◆ **WRITTEN EXERCISE**
Reproduce the entries beginning at the line that contains "How do I perform: Edit" and continuing through the end of the entries, replacing "icon" with "symbol" and leaving everything else unchanged.

-- -- --

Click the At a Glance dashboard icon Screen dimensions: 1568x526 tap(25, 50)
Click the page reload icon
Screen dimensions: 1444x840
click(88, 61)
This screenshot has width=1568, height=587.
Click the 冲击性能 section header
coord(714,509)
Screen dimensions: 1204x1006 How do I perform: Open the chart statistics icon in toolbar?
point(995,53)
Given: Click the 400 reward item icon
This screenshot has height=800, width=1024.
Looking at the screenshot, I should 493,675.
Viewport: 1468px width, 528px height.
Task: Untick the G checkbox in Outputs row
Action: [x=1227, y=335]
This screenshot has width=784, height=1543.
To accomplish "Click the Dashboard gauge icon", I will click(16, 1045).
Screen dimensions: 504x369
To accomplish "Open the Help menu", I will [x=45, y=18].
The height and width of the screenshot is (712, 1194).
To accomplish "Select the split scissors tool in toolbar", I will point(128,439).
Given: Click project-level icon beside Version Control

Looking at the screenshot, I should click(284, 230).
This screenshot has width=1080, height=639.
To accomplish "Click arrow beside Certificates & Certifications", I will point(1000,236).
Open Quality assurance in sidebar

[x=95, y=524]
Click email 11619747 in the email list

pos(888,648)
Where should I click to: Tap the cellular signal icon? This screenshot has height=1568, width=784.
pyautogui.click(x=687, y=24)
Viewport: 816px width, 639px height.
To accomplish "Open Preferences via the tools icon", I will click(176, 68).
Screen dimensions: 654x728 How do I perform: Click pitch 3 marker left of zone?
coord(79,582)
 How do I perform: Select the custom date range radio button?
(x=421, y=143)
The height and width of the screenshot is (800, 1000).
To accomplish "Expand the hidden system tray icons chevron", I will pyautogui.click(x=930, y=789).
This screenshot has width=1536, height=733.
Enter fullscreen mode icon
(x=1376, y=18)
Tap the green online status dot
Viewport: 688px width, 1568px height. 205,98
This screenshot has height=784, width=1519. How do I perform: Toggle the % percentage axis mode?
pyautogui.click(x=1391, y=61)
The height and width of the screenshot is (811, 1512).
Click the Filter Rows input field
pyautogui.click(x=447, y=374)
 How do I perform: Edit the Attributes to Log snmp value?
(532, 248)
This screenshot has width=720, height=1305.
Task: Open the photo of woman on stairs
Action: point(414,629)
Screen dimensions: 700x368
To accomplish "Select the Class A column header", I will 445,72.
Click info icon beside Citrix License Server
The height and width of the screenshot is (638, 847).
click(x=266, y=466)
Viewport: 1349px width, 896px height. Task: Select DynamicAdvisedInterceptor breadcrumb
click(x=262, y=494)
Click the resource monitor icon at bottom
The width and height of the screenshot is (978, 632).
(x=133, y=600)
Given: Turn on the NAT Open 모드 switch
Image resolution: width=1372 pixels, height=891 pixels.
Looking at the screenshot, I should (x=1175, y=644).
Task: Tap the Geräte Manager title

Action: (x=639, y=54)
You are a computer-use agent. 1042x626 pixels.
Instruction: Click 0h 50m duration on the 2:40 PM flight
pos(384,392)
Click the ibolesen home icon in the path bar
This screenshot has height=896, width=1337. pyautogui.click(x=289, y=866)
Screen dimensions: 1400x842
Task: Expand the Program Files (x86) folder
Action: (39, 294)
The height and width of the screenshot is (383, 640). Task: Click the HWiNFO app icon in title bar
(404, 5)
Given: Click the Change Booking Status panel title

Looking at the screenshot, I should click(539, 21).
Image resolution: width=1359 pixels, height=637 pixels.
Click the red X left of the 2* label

-- -- --

◆ **ANSWER IN FULL**
 How do I perform: Edit the Attributes to Log snmp value?
(532, 248)
This screenshot has width=720, height=1305.
Task: Open the photo of woman on stairs
Action: point(414,629)
Screen dimensions: 700x368
To accomplish "Select the Class A column header", I will 445,72.
Click info symbol beside Citrix License Server
The height and width of the screenshot is (638, 847).
click(x=266, y=466)
Viewport: 1349px width, 896px height. Task: Select DynamicAdvisedInterceptor breadcrumb
click(x=262, y=494)
Click the resource monitor symbol at bottom
The width and height of the screenshot is (978, 632).
(x=133, y=600)
Given: Turn on the NAT Open 모드 switch
Image resolution: width=1372 pixels, height=891 pixels.
Looking at the screenshot, I should (x=1175, y=644).
Task: Tap the Geräte Manager title

Action: (x=639, y=54)
You are a computer-use agent. 1042x626 pixels.
Instruction: Click 0h 50m duration on the 2:40 PM flight
pos(384,392)
Click the ibolesen home symbol in the path bar
This screenshot has height=896, width=1337. pyautogui.click(x=289, y=866)
Screen dimensions: 1400x842
Task: Expand the Program Files (x86) folder
Action: (39, 294)
The height and width of the screenshot is (383, 640). Task: Click the HWiNFO app symbol in title bar
(404, 5)
Given: Click the Change Booking Status panel title

Looking at the screenshot, I should click(539, 21).
Image resolution: width=1359 pixels, height=637 pixels.
Click the red X left of the 2* label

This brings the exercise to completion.